Consigna y requisitos
Copia todos los registros siguientes y cambia cada aparición de "Where should I click to" por "Which spot should I tap to". El resto debe quedar sin modificar.

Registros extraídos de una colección
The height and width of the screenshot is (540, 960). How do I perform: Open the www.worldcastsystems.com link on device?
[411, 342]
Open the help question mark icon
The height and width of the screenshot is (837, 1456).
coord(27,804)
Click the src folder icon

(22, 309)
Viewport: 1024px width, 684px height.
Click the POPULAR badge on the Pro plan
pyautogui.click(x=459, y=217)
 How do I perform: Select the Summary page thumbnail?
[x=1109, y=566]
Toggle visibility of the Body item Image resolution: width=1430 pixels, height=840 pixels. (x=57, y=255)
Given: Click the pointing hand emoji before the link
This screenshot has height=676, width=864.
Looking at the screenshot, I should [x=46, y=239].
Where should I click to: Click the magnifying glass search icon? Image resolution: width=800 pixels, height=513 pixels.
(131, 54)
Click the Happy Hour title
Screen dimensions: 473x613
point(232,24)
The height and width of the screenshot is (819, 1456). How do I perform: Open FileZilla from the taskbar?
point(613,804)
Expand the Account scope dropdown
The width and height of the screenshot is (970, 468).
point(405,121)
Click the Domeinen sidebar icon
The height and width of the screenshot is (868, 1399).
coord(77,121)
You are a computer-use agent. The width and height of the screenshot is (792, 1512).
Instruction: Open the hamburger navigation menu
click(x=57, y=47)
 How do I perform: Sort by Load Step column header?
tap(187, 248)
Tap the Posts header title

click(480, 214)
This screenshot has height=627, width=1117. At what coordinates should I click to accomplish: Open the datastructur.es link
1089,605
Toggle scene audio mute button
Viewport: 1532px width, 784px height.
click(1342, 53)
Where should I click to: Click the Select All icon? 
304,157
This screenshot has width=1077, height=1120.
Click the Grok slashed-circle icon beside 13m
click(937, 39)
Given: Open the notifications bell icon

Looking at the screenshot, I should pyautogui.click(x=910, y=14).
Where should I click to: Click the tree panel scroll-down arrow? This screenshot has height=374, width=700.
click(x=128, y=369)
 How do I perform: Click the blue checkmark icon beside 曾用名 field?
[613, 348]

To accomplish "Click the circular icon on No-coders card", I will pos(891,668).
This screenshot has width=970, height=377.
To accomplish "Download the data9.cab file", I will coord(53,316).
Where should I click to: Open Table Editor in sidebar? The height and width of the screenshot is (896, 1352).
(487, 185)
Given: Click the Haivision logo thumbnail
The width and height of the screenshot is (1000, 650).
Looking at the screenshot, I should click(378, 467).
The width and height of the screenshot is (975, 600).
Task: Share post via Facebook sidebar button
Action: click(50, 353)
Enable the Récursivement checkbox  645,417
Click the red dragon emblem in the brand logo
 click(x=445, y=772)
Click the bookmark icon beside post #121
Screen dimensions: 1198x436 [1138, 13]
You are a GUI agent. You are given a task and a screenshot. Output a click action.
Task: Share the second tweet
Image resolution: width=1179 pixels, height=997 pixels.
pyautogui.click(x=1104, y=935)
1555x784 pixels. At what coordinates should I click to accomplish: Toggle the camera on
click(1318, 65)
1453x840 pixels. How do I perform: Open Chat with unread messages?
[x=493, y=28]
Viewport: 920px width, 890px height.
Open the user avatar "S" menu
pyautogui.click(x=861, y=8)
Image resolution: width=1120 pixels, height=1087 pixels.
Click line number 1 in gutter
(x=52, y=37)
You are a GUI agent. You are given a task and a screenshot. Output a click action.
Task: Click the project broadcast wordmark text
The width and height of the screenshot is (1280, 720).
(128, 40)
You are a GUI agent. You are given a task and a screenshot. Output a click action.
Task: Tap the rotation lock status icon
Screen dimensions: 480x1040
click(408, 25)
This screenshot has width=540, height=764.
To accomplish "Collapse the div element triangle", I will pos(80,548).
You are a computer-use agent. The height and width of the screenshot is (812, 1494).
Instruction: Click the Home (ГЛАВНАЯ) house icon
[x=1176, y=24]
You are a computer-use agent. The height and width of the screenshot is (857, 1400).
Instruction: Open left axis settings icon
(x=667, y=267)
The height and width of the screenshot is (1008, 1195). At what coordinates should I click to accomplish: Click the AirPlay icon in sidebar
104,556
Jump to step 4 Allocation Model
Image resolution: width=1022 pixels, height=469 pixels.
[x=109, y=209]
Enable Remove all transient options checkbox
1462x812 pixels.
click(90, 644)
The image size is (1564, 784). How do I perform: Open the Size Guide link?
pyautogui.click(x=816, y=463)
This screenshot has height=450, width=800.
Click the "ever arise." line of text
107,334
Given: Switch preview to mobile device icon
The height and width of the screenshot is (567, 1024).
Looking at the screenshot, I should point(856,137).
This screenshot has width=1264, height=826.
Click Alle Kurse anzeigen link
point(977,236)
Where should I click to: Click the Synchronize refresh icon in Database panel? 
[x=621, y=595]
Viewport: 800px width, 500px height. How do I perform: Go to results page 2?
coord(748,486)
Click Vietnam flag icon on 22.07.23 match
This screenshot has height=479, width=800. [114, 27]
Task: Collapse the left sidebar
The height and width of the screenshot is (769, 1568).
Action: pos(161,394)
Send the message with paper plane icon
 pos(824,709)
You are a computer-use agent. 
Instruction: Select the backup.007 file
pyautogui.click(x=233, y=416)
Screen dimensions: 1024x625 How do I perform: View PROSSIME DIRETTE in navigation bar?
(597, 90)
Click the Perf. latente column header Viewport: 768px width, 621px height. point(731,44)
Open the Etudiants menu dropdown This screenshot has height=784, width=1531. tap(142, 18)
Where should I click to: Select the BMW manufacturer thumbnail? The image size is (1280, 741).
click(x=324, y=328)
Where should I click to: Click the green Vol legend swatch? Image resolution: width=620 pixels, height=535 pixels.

Respuesta al problema
The height and width of the screenshot is (540, 960). How do I perform: Open the www.worldcastsystems.com link on device?
[411, 342]
Open the help question mark icon
The height and width of the screenshot is (837, 1456).
coord(27,804)
Click the src folder icon

(22, 309)
Viewport: 1024px width, 684px height.
Click the POPULAR badge on the Pro plan
pyautogui.click(x=459, y=217)
 How do I perform: Select the Summary page thumbnail?
[x=1109, y=566]
Toggle visibility of the Body item Image resolution: width=1430 pixels, height=840 pixels. (x=57, y=255)
Given: Click the pointing hand emoji before the link
This screenshot has height=676, width=864.
Looking at the screenshot, I should [x=46, y=239].
Which spot should I tap to: Click the magnifying glass search icon? Image resolution: width=800 pixels, height=513 pixels.
(131, 54)
Click the Happy Hour title
Screen dimensions: 473x613
point(232,24)
The height and width of the screenshot is (819, 1456). How do I perform: Open FileZilla from the taskbar?
point(613,804)
Expand the Account scope dropdown
The width and height of the screenshot is (970, 468).
point(405,121)
Click the Domeinen sidebar icon
The height and width of the screenshot is (868, 1399).
coord(77,121)
You are a computer-use agent. The width and height of the screenshot is (792, 1512).
Instruction: Open the hamburger navigation menu
click(x=57, y=47)
 How do I perform: Sort by Load Step column header?
tap(187, 248)
Tap the Posts header title

click(480, 214)
This screenshot has height=627, width=1117. At what coordinates should I click to accomplish: Open the datastructur.es link
1089,605
Toggle scene audio mute button
Viewport: 1532px width, 784px height.
click(1342, 53)
Which spot should I tap to: Click the Select All icon? 
304,157
This screenshot has width=1077, height=1120.
Click the Grok slashed-circle icon beside 13m
click(937, 39)
Given: Open the notifications bell icon

Looking at the screenshot, I should pyautogui.click(x=910, y=14).
Which spot should I tap to: Click the tree panel scroll-down arrow? This screenshot has height=374, width=700.
click(x=128, y=369)
 How do I perform: Click the blue checkmark icon beside 曾用名 field?
[613, 348]

To accomplish "Click the circular icon on No-coders card", I will pos(891,668).
This screenshot has width=970, height=377.
To accomplish "Download the data9.cab file", I will coord(53,316).
Which spot should I tap to: Open Table Editor in sidebar? The height and width of the screenshot is (896, 1352).
(487, 185)
Given: Click the Haivision logo thumbnail
The width and height of the screenshot is (1000, 650).
Looking at the screenshot, I should click(378, 467).
The width and height of the screenshot is (975, 600).
Task: Share post via Facebook sidebar button
Action: click(50, 353)
Enable the Récursivement checkbox  645,417
Click the red dragon emblem in the brand logo
 click(x=445, y=772)
Click the bookmark icon beside post #121
Screen dimensions: 1198x436 [1138, 13]
You are a GUI agent. You are given a task and a screenshot. Output a click action.
Task: Share the second tweet
Image resolution: width=1179 pixels, height=997 pixels.
pyautogui.click(x=1104, y=935)
1555x784 pixels. At what coordinates should I click to accomplish: Toggle the camera on
click(1318, 65)
1453x840 pixels. How do I perform: Open Chat with unread messages?
[x=493, y=28]
Viewport: 920px width, 890px height.
Open the user avatar "S" menu
pyautogui.click(x=861, y=8)
Image resolution: width=1120 pixels, height=1087 pixels.
Click line number 1 in gutter
(x=52, y=37)
You are a GUI agent. You are given a task and a screenshot. Output a click action.
Task: Click the project broadcast wordmark text
The width and height of the screenshot is (1280, 720).
(128, 40)
You are a GUI agent. You are given a task and a screenshot. Output a click action.
Task: Tap the rotation lock status icon
Screen dimensions: 480x1040
click(408, 25)
This screenshot has width=540, height=764.
To accomplish "Collapse the div element triangle", I will pos(80,548).
You are a computer-use agent. The height and width of the screenshot is (812, 1494).
Instruction: Click the Home (ГЛАВНАЯ) house icon
[x=1176, y=24]
You are a computer-use agent. The height and width of the screenshot is (857, 1400).
Instruction: Open left axis settings icon
(x=667, y=267)
The height and width of the screenshot is (1008, 1195). At what coordinates should I click to accomplish: Click the AirPlay icon in sidebar
104,556
Jump to step 4 Allocation Model
Image resolution: width=1022 pixels, height=469 pixels.
[x=109, y=209]
Enable Remove all transient options checkbox
1462x812 pixels.
click(90, 644)
The image size is (1564, 784). How do I perform: Open the Size Guide link?
pyautogui.click(x=816, y=463)
This screenshot has height=450, width=800.
Click the "ever arise." line of text
107,334
Given: Switch preview to mobile device icon
The height and width of the screenshot is (567, 1024).
Looking at the screenshot, I should point(856,137).
This screenshot has width=1264, height=826.
Click Alle Kurse anzeigen link
point(977,236)
Which spot should I tap to: Click the Synchronize refresh icon in Database panel? 
[x=621, y=595]
Viewport: 800px width, 500px height. How do I perform: Go to results page 2?
coord(748,486)
Click Vietnam flag icon on 22.07.23 match
This screenshot has height=479, width=800. [114, 27]
Task: Collapse the left sidebar
The height and width of the screenshot is (769, 1568).
Action: pos(161,394)
Send the message with paper plane icon
 pos(824,709)
You are a computer-use agent. 
Instruction: Select the backup.007 file
pyautogui.click(x=233, y=416)
Screen dimensions: 1024x625 How do I perform: View PROSSIME DIRETTE in navigation bar?
(597, 90)
Click the Perf. latente column header Viewport: 768px width, 621px height. point(731,44)
Open the Etudiants menu dropdown This screenshot has height=784, width=1531. tap(142, 18)
Which spot should I tap to: Select the BMW manufacturer thumbnail? The image size is (1280, 741).
click(x=324, y=328)
Which spot should I tap to: Click the green Vol legend swatch? Image resolution: width=620 pixels, height=535 pixels.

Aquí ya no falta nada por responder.